> PROBLEM STATEMENT:
Each entry below needs to be retyped exactly as given.

> INFORMATION:

####

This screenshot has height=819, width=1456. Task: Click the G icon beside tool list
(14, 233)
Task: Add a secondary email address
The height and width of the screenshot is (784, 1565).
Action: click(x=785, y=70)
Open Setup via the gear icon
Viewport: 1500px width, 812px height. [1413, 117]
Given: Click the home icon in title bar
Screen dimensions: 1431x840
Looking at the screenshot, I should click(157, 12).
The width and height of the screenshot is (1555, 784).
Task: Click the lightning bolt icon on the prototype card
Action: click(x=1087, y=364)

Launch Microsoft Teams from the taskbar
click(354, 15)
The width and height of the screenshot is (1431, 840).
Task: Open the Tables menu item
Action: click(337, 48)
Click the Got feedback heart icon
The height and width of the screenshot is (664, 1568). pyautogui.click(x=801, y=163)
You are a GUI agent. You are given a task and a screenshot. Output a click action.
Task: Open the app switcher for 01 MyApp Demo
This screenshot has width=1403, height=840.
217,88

####

> OUTPUT BELOW:
This screenshot has height=819, width=1456. Task: Click the G icon beside tool list
(14, 233)
Task: Add a secondary email address
The height and width of the screenshot is (784, 1565).
Action: click(x=785, y=70)
Open Setup via the gear icon
Viewport: 1500px width, 812px height. [1413, 117]
Given: Click the home icon in title bar
Screen dimensions: 1431x840
Looking at the screenshot, I should click(157, 12).
The width and height of the screenshot is (1555, 784).
Task: Click the lightning bolt icon on the prototype card
Action: click(x=1087, y=364)

Launch Microsoft Teams from the taskbar
click(354, 15)
The width and height of the screenshot is (1431, 840).
Task: Open the Tables menu item
Action: click(337, 48)
Click the Got feedback heart icon
The height and width of the screenshot is (664, 1568). pyautogui.click(x=801, y=163)
You are a GUI agent. You are given a task and a screenshot. Output a click action.
Task: Open the app switcher for 01 MyApp Demo
This screenshot has width=1403, height=840.
217,88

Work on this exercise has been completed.